“Dari mana kamu tahu itu?”
“Aku pernah membacanya. Lalu aku tertarik untuk mengajakmu bekerja sama. Berduet.”
“Duet? Bikin apa?”
Pria itu mendeham pelan. “Aku cerita saja kalau begitu, agar jelas duduk permasalahannya. Jadi sekian tahun yang lalu, aku pernah menikah dan punya anak. Nama istriku Marni. Dia gadis pribumi sepertimu. Manis sekali. Mengubah hidup sejak kali pertama melihatnya. Kami menikah, dan punya satu anak laki-laki. Kuberi nama dia Bima, menurut tokoh kedua Pandawa di kisah Mahabarata. Lalu, pada suatu malam, mereka datang, banyak sekali. Aku dihajar sampai tak berdaya. Marni dan Bima dibunuh tepat di depan mataku. Leher Bima bahkan digorok sampai putus, dan kepalanya dilempar ke arahku. Saat itu Bima masih belum genap berumur lima. Bukan tahun, tapi bulan...”

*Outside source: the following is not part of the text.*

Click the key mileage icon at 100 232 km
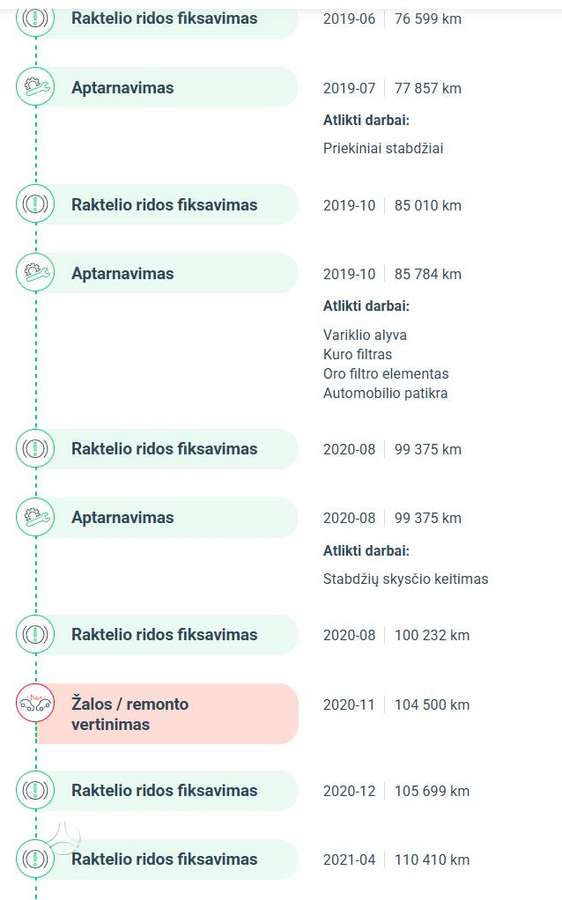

Aku terenyak. Tangan menutupi mulut yang ternganga.
“Ya, Allah...!”
“Sejak itu aku membalas dendam pada Konterman. Aku lakukan hal yang sama pada anak keturunannya. Mati dengan kepala terpisah dari badan...!”
Napasku sesak. Saat mengucapkan kalimat yang terakhir, Johan seperti bukan lagi cowok kulit putih tampan yang layak ditaksir. Lebih mirip singa. Atau setan.
Tapi detik berikutnya, setelah menarik napas panjang, ia kembali menatap hangat padaku.
“S-siapa itu Konterman?” membuatku berani bertanya padanya.
“Mantan atasanku di ketentaraan. Sesudah aku desersi dari militer untuk menikahi Marni dan membantu penduduk pribumi bercocoktanam dan mengajari mereka baca tulis, dia memburuku. Tak hanya mengincarku, dia juga menyuruh bunuh istri dan anakku, lalu memenjarakanku di tangsi di Batavia dan menyiksaku tiap hari selama lima bulan lebih. Erwin Konterman nama lengkapnya. Pangkatnya letnan. Sudah bukan manusia lagi menurutku. Lebih mirip iblis yang menitis ke jasad manusia.”